**** Supplied records

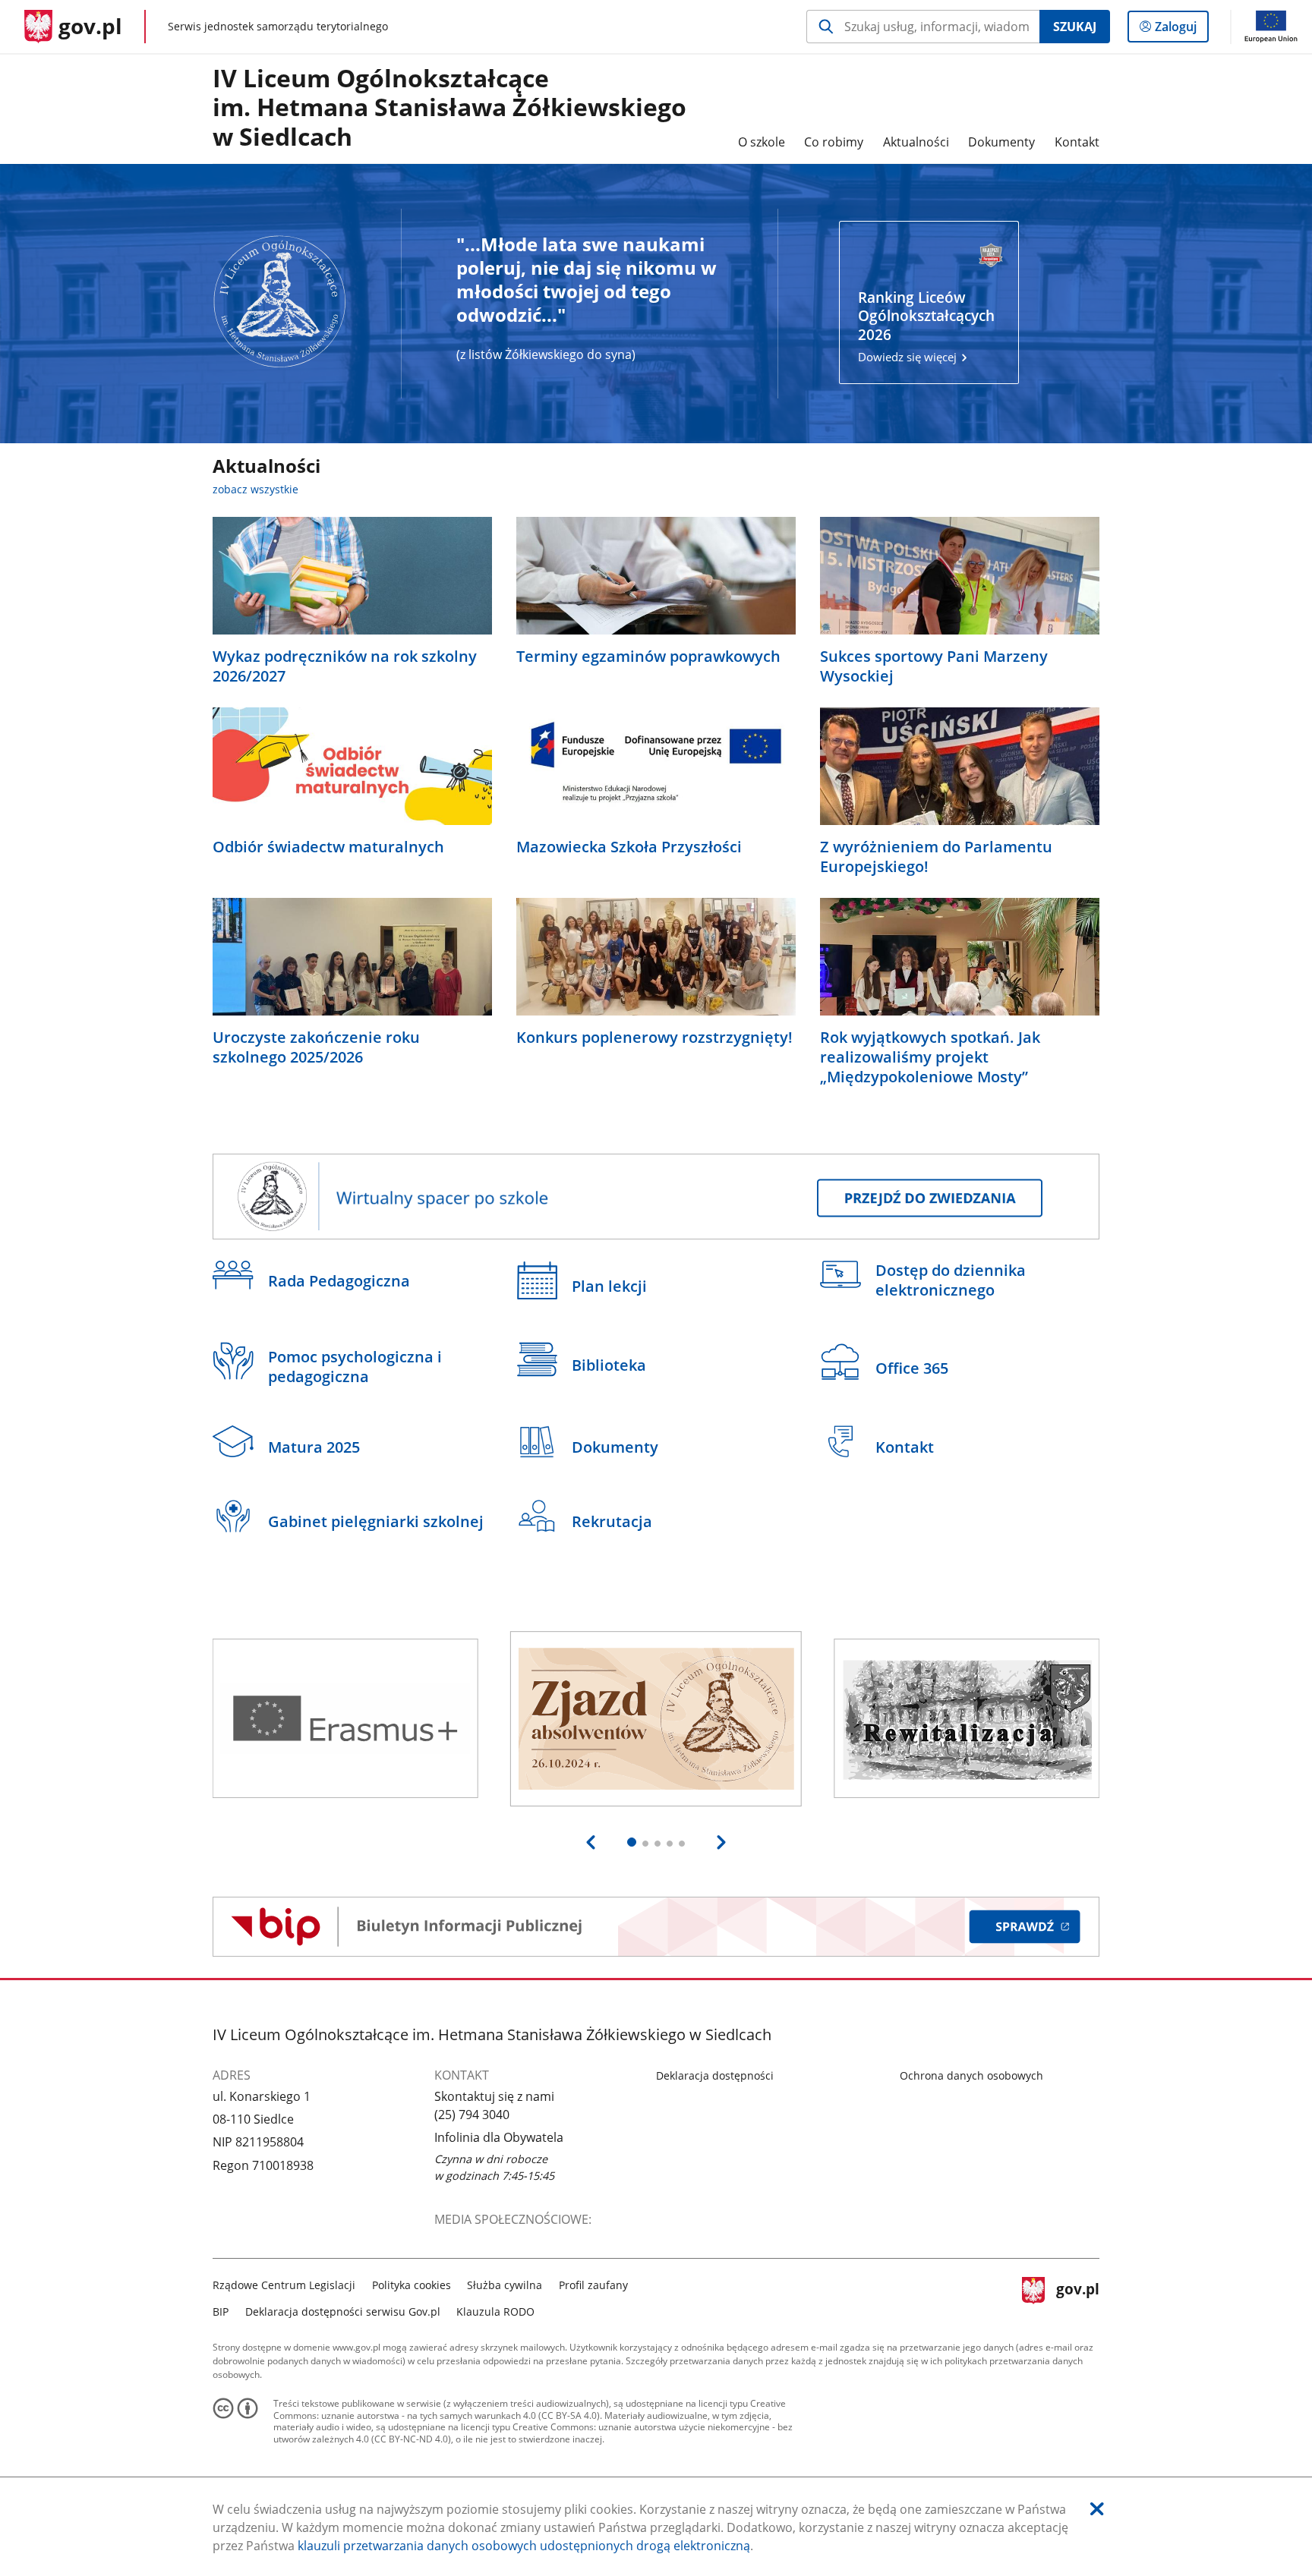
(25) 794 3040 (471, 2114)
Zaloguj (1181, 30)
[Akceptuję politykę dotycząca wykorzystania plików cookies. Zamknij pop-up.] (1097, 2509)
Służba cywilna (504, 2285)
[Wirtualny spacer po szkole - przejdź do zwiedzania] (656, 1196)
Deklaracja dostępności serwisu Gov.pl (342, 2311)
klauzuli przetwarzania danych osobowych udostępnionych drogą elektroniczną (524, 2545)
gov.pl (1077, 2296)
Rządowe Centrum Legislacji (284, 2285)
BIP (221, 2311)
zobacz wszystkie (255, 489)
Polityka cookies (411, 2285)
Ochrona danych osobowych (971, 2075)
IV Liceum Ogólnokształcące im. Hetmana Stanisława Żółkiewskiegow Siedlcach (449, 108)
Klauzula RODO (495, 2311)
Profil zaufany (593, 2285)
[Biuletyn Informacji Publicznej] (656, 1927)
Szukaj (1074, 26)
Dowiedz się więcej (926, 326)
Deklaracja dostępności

********

_Task to carry out_
Leave out the pictures; repeat the data exactly.

_Your solution_
(25) 794 3040 (471, 2114)
Zaloguj (1181, 30)
[Akceptuję politykę dotycząca wykorzystania plików cookies. Zamknij pop-up.] (1097, 2509)
Służba cywilna (504, 2285)
[Wirtualny spacer po szkole - przejdź do zwiedzania] (656, 1196)
Deklaracja dostępności serwisu Gov.pl (342, 2311)
klauzuli przetwarzania danych osobowych udostępnionych drogą elektroniczną (524, 2545)
gov.pl (1077, 2296)
Rządowe Centrum Legislacji (284, 2285)
BIP (221, 2311)
zobacz wszystkie (255, 489)
Polityka cookies (411, 2285)
Ochrona danych osobowych (971, 2075)
IV Liceum Ogólnokształcące im. Hetmana Stanisława Żółkiewskiegow Siedlcach (449, 108)
Klauzula RODO (495, 2311)
Profil zaufany (593, 2285)
[Biuletyn Informacji Publicznej] (656, 1927)
Szukaj (1074, 26)
Dowiedz się więcej (926, 326)
Deklaracja dostępności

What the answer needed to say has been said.